There was a smile in Miss Dunstable’s voice that I couldn’t account for. I’d been gazing out the car’s window at the sagebrush and Spanish broom—that stuff smells positively heavenly in the early summer, by the way, but now the plants were brown and shriveled and heavy with dried-up seed pods—so I turned to glance at her.
And there, staring me in the face, was a revolver, held by none other than Miss Sylvia Dunstable!
Chapter Sixteen
Astonished, I said, “What . . . ?”
“I’m really sorry you started snooping, Miss Allcutt, because so far you seem to be the only one with a brain who has been.”
“What?” I said again, sounding, I’m sure, as stupid as I felt.
“And I regret having to do what I have to do, because I honestly like you.”
“But . . .” Not a bit better.
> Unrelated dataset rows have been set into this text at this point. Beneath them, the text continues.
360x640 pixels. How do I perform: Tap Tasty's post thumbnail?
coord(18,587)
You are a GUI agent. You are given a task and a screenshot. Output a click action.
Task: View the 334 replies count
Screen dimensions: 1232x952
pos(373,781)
In my defense, however, Sylvia Dunstable was pointing a gun at me. I believe I can be forgiven if my brain was swirling and I couldn’t think clearly.
The car stopped on the twisty dirt path halfway up the hill. Unfortunately, once Sylvia pulled the emergency brake lever she was able to hold the gun steady and it was still pointed at my face. “But I honestly don’t have any choice. Don’t you see? You ought to have taken Mr. Templeton’s advice and stayed out of it.”
“But why are you doing this? Why are you pointing a gun at me?” I cried, finally able to form coherent, if unhelpful, sentences.
“I have to do this because you’ve come too close to the truth.”
“What truth? I don’t understand.”
She sighed with what seemed like genuine regret, although my facility for judgment wasn’t a
t its best at that moment. “Jacqueline Lloyd and I are sisters, Miss Allcutt.”
“Sisters!”
“Yes, indeedy. We came here from Tennessee about five years ago.”
“T-Tennessee? You did?”
“Oh, my, yes. We had to, you see, because life had become intolerable for us at home.” She sneered and repeated the word home as if it tasted bad.
My mouth had been hanging open pretty much ever since the word sisters had escaped it. I shut with a clack. “I’m . . . you did? It was?”
“It was, and we did.”
“Oh. Um . . . you went through quite a bit in Tennessee, you say?” As you can probably tell, my thinking processes hadn’t fully regained their full strength and vigor.
“Quite a bit?” Her laugh was positively ugly. I hadn’t believed a noise so sardonic could issue from her ever-so-professional-and-proper lips. “It was hell, pure and simple. Our parents were dead, and our uncle, who was supposed to take care of us and protect us . . . well, let’s just say he didn’t, and that he wasn’t the only man around who had noticed my sister’s beauty.”
Although I wasn’t sure since my own background was so pristine, I got the impression that Miss Dunstable referred to something sordid and unnatural, and I felt sorry for her. Until my eyes lit on that blasted gun once more. However, in the interest of self-preservation, I said, “I’m sorry you had such a difficult time.”
Again the bitter laugh. “You have absolutely no idea, Miss Allcutt. You’ve clearly been protected from the wicked, wicked world.” The sneer looked as ugly as the laughter sounded. “Suffice it to say that we came west to Los Angeles, thinking that Jacqueline might be able to break into the pictures. And she did, eventually. Jacqueline—she’s the elder of the two of us—had to work at all sorts of strange jobs to put food on the table before she hit the big time. It wasn’t her fault that she had to do some things we aren’t proud of. She was forced to work very, very hard. She was only sixteen years old, for heaven’s sake.”